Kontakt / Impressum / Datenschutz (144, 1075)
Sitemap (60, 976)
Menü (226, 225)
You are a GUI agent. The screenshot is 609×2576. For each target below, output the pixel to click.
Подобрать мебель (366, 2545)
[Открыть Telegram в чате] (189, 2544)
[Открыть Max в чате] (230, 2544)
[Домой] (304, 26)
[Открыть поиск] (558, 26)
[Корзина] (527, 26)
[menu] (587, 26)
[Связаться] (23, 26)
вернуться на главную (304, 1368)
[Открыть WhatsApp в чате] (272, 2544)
■ ■ ■ ■ ■ ■ ■
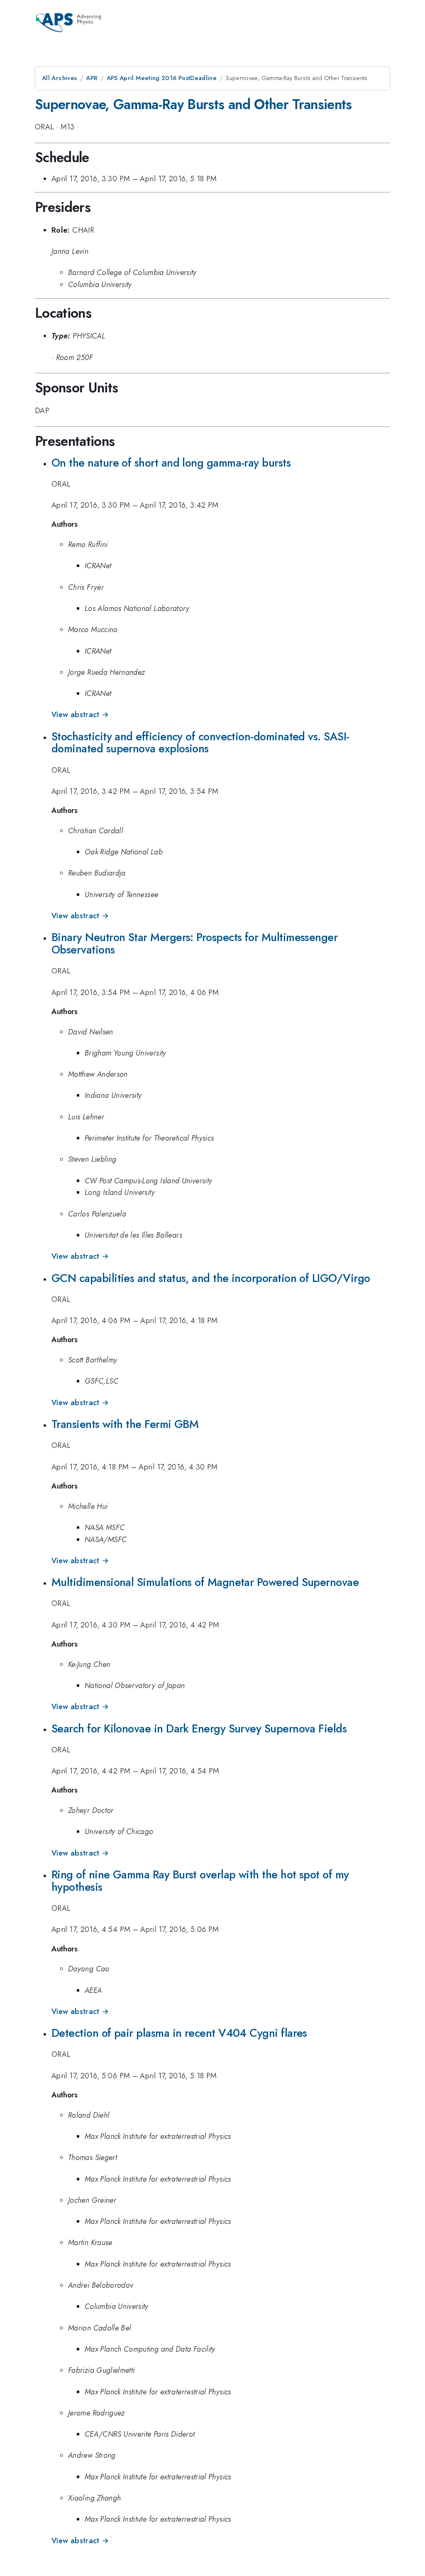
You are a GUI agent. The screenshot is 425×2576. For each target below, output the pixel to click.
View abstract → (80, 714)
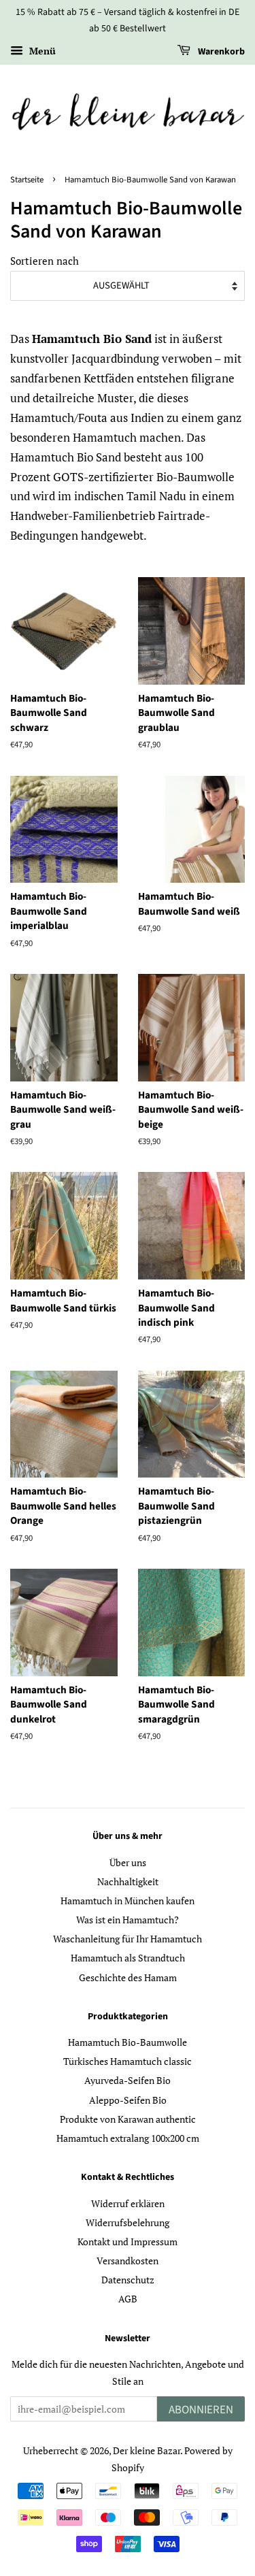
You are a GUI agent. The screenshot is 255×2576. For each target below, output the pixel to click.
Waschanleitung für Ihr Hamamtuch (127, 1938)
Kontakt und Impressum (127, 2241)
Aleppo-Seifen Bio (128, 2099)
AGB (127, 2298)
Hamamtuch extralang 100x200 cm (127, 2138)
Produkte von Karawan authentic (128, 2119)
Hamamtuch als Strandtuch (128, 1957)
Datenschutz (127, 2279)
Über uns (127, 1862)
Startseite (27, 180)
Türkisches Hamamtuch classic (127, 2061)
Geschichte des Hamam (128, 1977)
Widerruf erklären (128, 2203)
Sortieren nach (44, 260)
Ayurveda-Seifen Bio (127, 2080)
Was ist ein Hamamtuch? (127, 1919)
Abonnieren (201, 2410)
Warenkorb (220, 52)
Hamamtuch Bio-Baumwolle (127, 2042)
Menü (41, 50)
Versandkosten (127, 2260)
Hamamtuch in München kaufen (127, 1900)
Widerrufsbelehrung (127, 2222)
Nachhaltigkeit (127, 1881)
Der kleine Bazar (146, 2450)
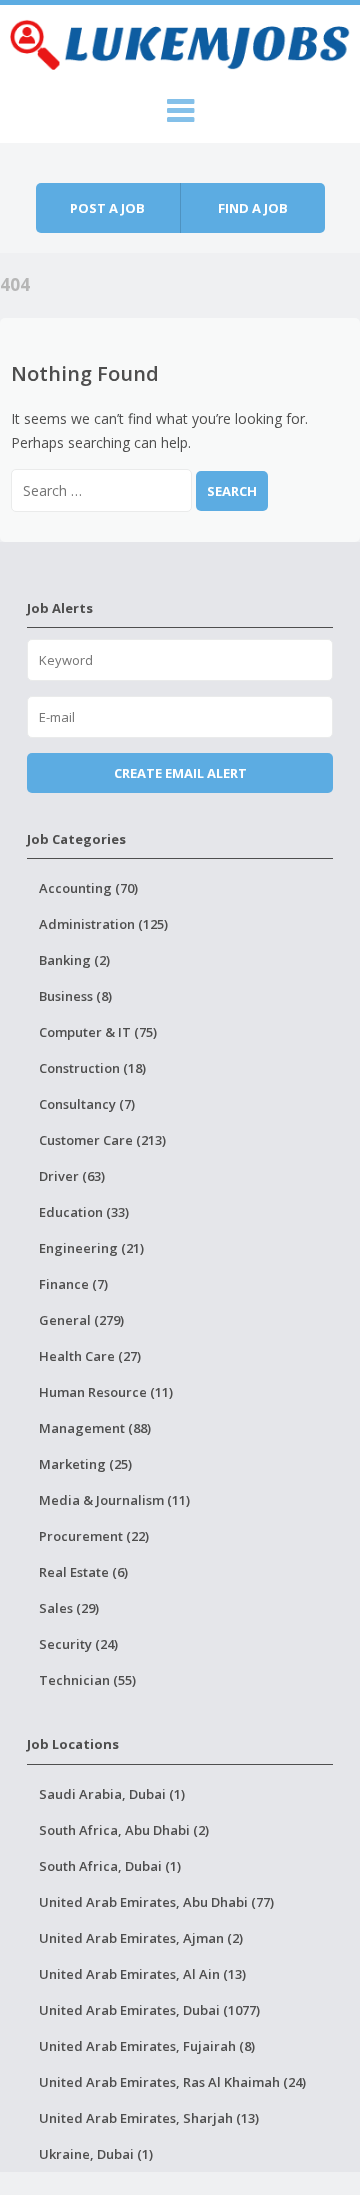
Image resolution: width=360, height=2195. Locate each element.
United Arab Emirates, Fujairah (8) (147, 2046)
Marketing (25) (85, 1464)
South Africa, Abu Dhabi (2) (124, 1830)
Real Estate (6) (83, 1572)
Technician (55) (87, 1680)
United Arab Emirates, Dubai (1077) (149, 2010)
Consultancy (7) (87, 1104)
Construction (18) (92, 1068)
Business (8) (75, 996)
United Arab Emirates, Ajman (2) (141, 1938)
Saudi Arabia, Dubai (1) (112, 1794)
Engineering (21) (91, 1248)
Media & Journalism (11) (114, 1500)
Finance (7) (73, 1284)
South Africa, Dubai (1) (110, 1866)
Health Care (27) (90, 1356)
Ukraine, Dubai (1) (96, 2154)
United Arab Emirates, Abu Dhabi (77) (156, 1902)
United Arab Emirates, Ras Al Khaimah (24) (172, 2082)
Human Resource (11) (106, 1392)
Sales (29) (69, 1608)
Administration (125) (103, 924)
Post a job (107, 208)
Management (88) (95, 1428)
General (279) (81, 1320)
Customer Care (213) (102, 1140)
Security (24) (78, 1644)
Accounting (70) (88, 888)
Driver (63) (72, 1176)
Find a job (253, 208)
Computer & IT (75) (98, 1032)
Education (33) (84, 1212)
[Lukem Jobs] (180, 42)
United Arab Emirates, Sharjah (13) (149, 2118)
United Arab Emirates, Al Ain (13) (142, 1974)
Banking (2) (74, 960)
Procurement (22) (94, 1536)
■ ■ ■ ■ ■ ■ ■
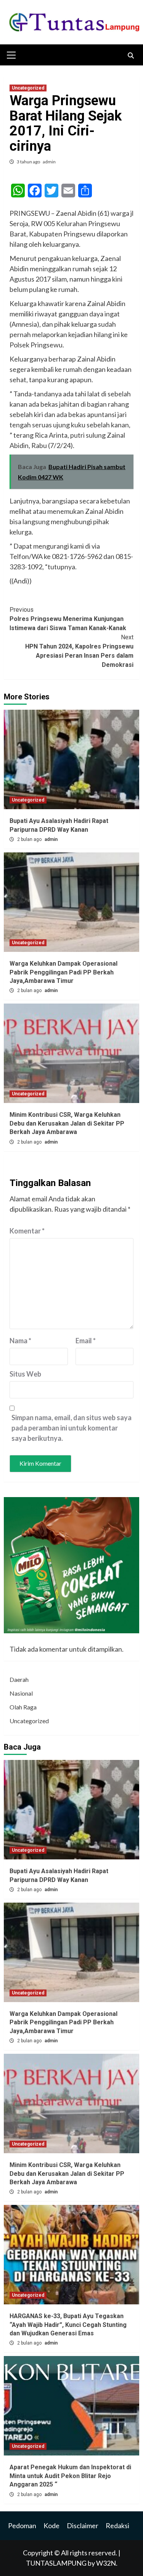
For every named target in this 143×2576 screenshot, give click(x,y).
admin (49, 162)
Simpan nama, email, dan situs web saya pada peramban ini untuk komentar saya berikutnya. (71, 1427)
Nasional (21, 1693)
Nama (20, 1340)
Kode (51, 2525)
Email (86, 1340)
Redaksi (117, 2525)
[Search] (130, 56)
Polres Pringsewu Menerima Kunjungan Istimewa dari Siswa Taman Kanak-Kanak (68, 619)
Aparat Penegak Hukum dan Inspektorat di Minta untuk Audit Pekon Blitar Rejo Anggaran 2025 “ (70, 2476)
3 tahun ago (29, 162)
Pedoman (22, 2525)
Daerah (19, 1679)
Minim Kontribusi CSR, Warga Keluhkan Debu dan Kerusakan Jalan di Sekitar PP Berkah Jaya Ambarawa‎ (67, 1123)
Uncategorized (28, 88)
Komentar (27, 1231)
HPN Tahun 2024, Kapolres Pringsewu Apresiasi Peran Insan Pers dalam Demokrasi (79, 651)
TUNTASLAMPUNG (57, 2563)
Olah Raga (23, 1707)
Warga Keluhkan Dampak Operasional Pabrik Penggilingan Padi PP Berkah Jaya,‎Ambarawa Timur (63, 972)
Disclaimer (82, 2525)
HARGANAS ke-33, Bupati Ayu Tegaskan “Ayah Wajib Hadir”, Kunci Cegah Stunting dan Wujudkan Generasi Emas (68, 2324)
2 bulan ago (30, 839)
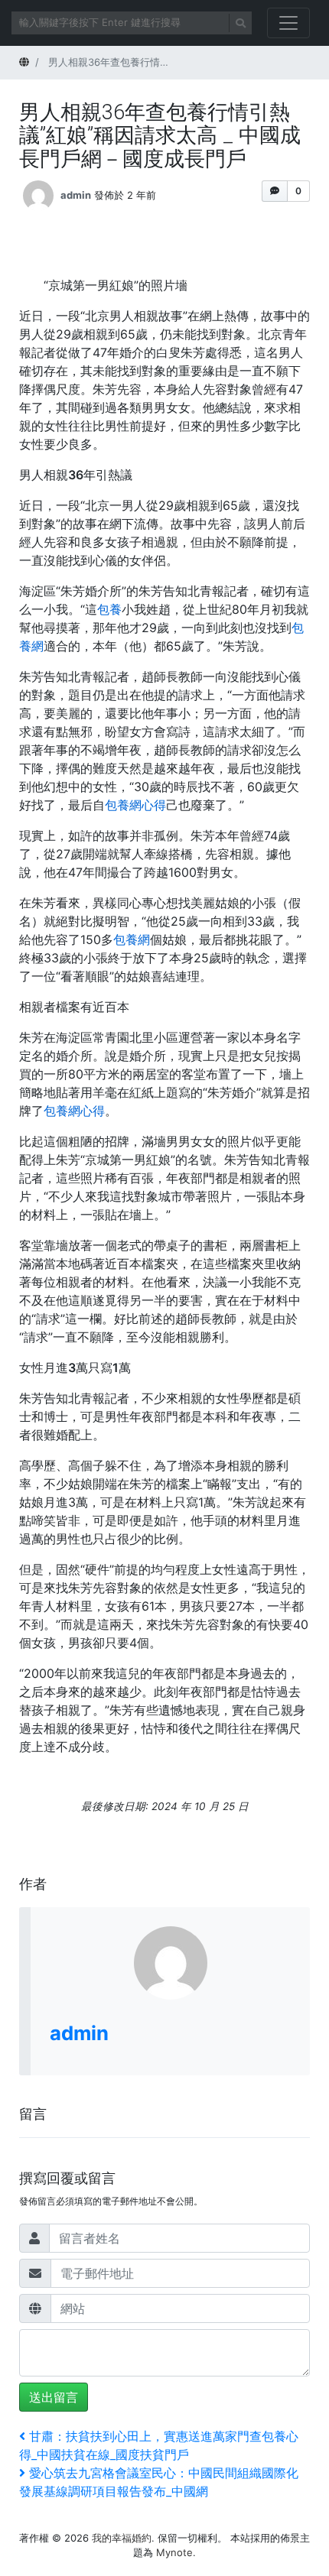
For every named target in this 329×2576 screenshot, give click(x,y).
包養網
■ ■ ■ ■ ■ ■ ■
» **What you are asked to do**
Of the lines above, extract only those from the line with "Daerah (19, 1679)" to the line with "Olah Raga (23, 1707)", both included, exactly as written.

» **Written response**
Daerah (19, 1679)
Minim Kontribusi CSR, Warga Keluhkan Debu dan Kerusakan Jalan di Sekitar PP Berkah Jaya Ambarawa‎ (67, 1123)
Uncategorized (28, 88)
Komentar (27, 1231)
HPN Tahun 2024, Kapolres Pringsewu Apresiasi Peran Insan Pers dalam Demokrasi (79, 651)
TUNTASLAMPUNG (57, 2563)
Olah Raga (23, 1707)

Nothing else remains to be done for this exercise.